Wastewater injection into clusters of high-rate disposal wells likely triggered a 5.1-magnitude earthquake that struck western Oklahoma in February 2016, new research suggests.
The earthquake near Fairview produced a large blast of seismic energy that spawned a series of widely felt aftershocks. The quake is now considered one of the largest ever linked to the oil industry practice of pumping toxic water produced during drilling into underground disposal wells, U.S. Geological Survey research geophysicist William Leck and a team of federal and university scientists write in a paper published in Geophysical Research Letters.

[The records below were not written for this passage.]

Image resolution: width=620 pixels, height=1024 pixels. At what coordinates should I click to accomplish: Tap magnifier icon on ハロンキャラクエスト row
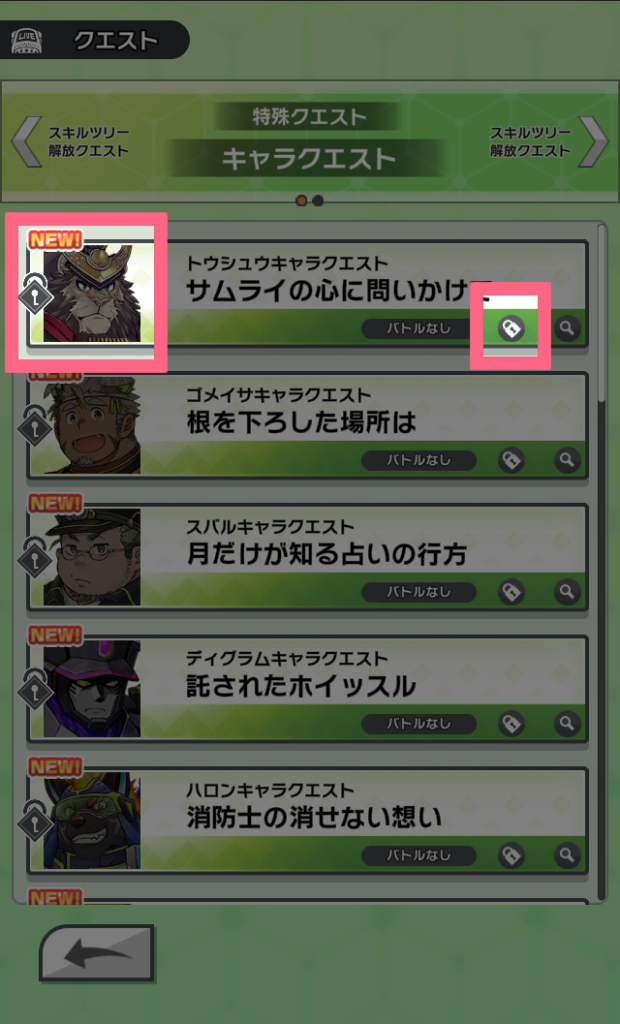[x=567, y=856]
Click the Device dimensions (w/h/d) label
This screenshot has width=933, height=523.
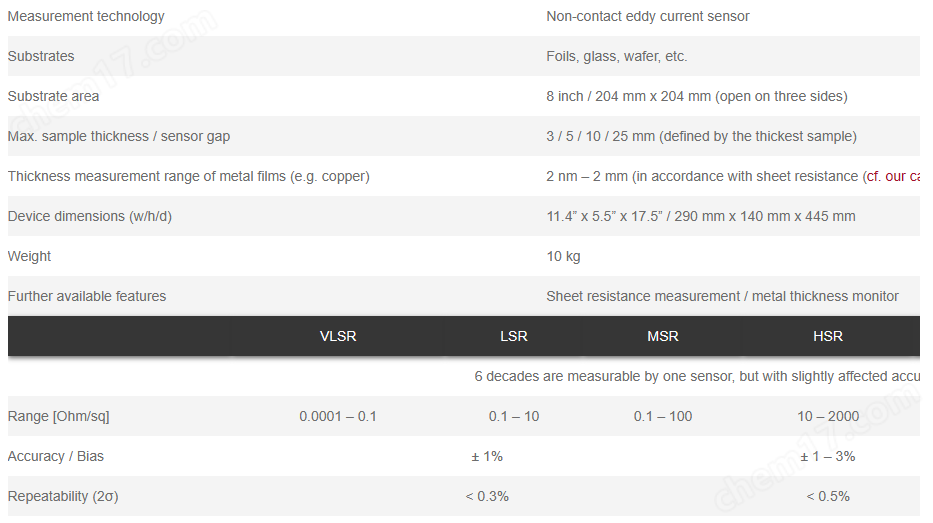pos(90,216)
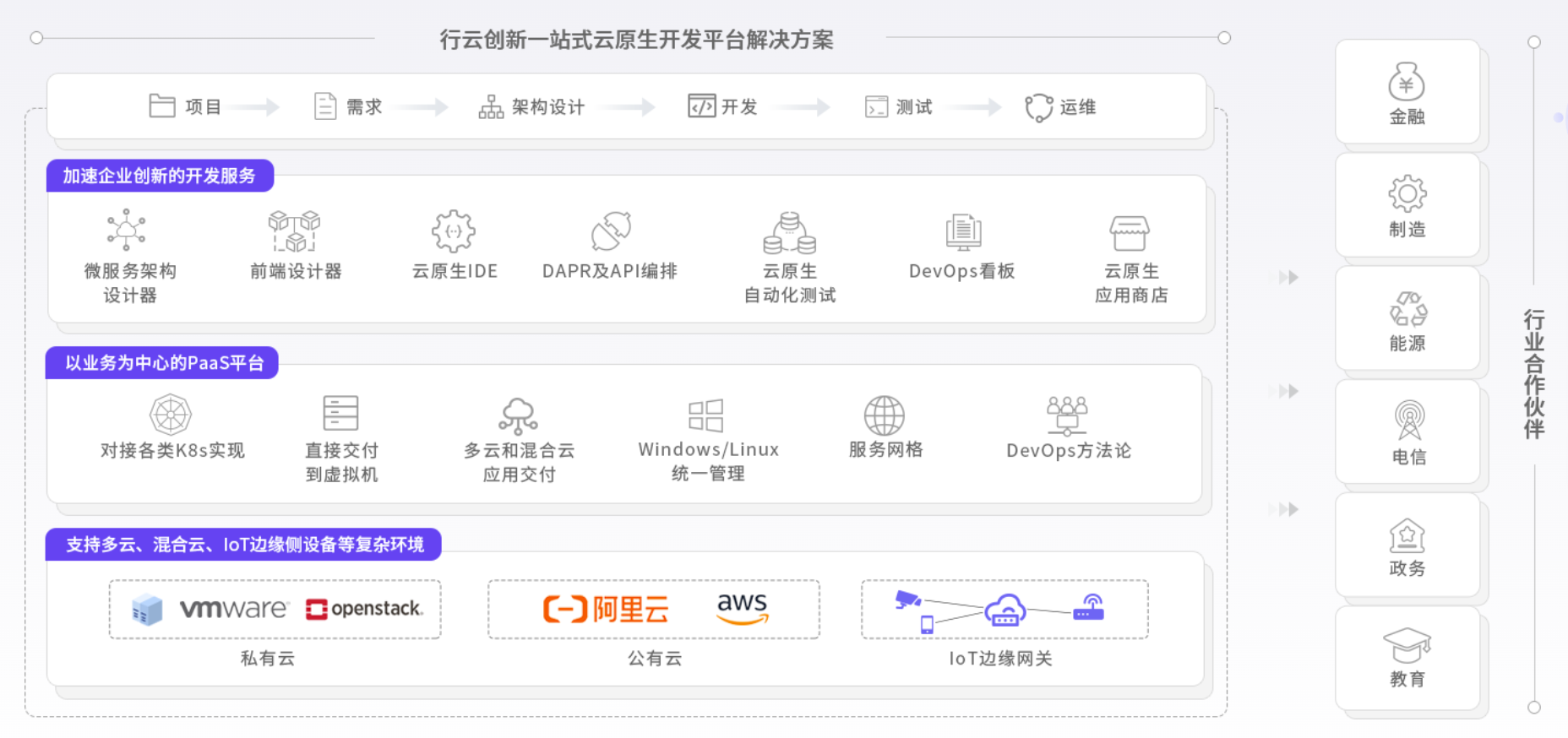Select the 加速企业创新的开发服务 tab label

point(160,176)
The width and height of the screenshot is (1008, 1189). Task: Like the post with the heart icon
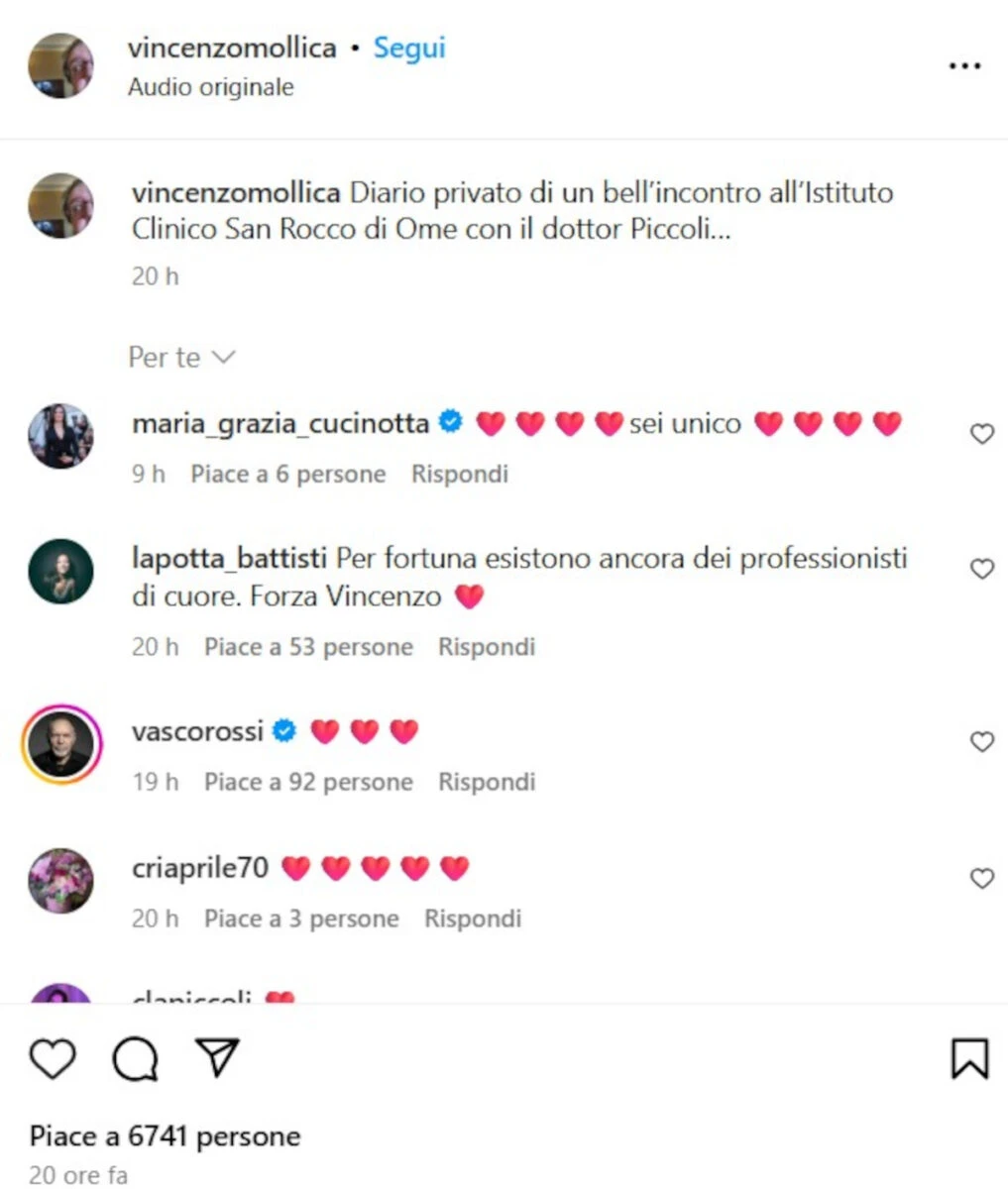(53, 1058)
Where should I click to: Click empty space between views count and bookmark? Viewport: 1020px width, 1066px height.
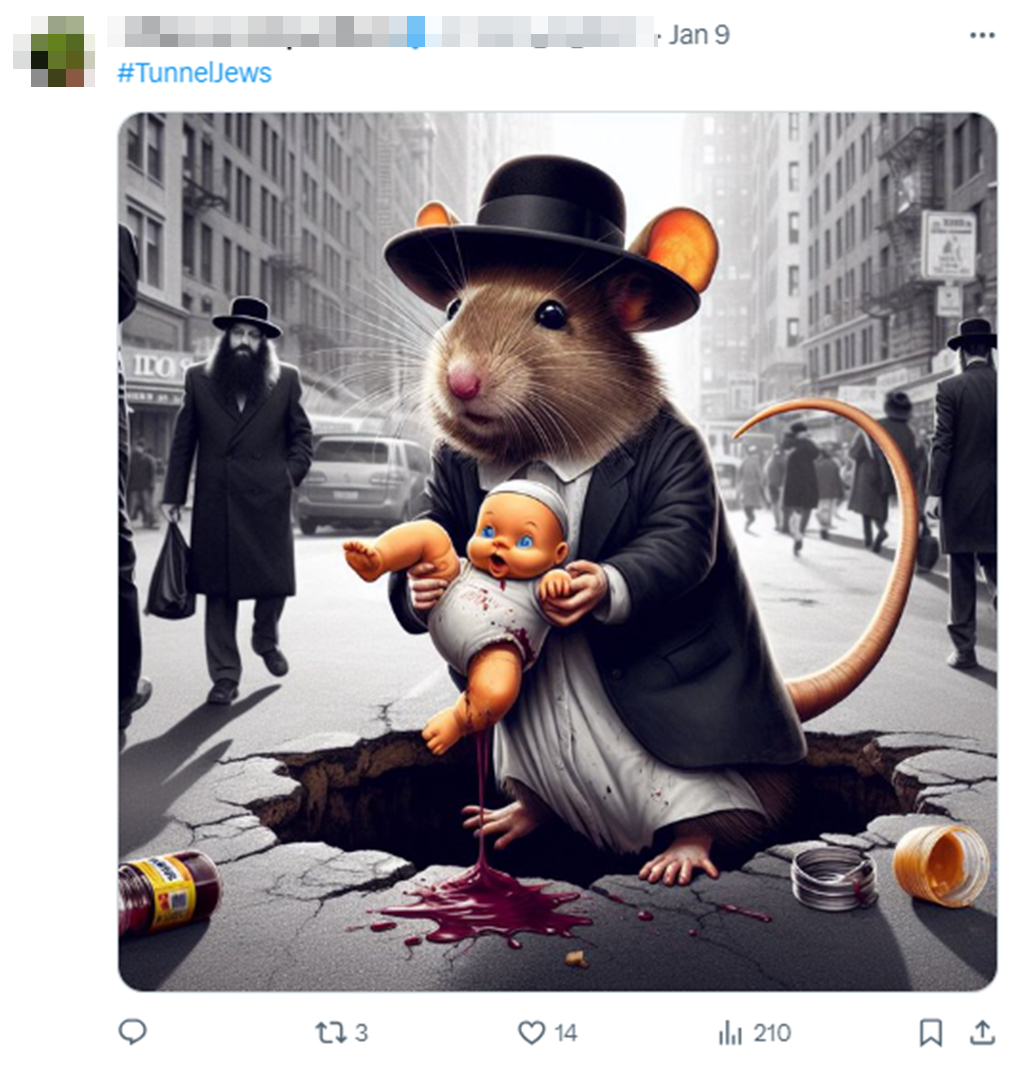tap(855, 1032)
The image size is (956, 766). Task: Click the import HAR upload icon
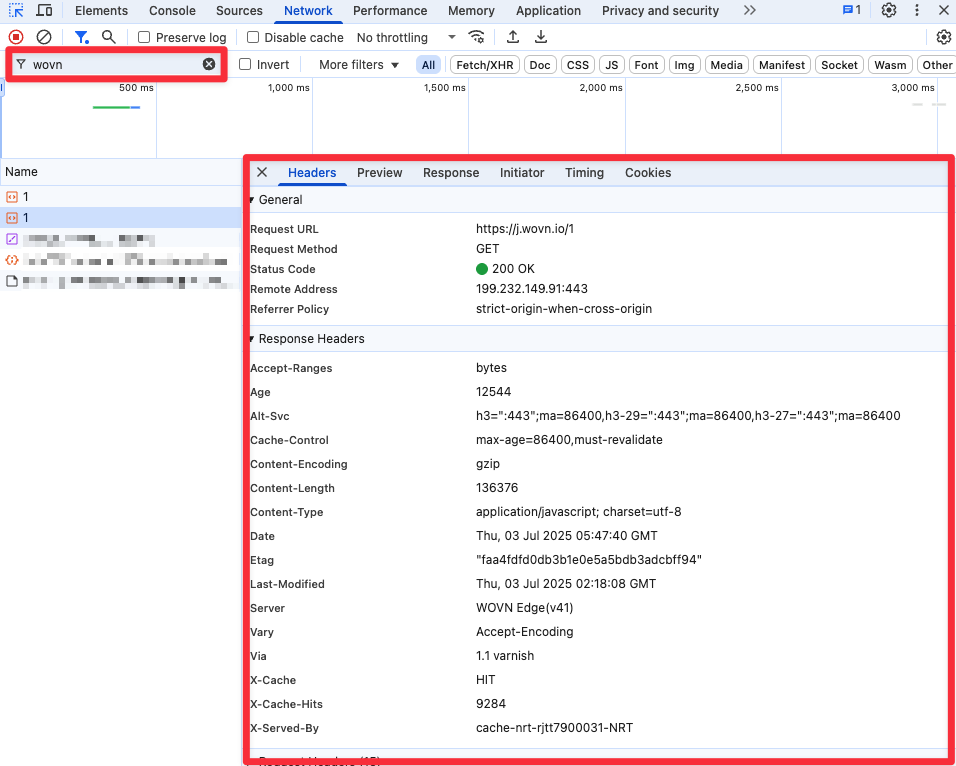513,37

The Fairview event is the largest quake scientists have linked to disposal wells since the 5.7-magnitude temblor that shook in November 2011 near the small community of Prague, also in Oklahoma. Seismologists think the damaging 5.8-magnitude quakethat shook the state over the Labor Day weekend — Oklahoma’s largest, ever — was likely triggered by injection activity, too, though peer-reviewed research findings have yet to be published.
In the three years prior to the Fairview earthquake, wastewater injection in the area increased sevenfold, the scientists found. The shaking — which caused no injuries and resulted in only minor damage — occurred a “relatively large distance” from the disposal wells, which “points to the critical role preexisting, though possibly unknown, fault structures play in inducing large events,” the scientists write.
Scientists think the practice of wastewater injection is the reason Oklahoma is now the most seismically active state in the nation.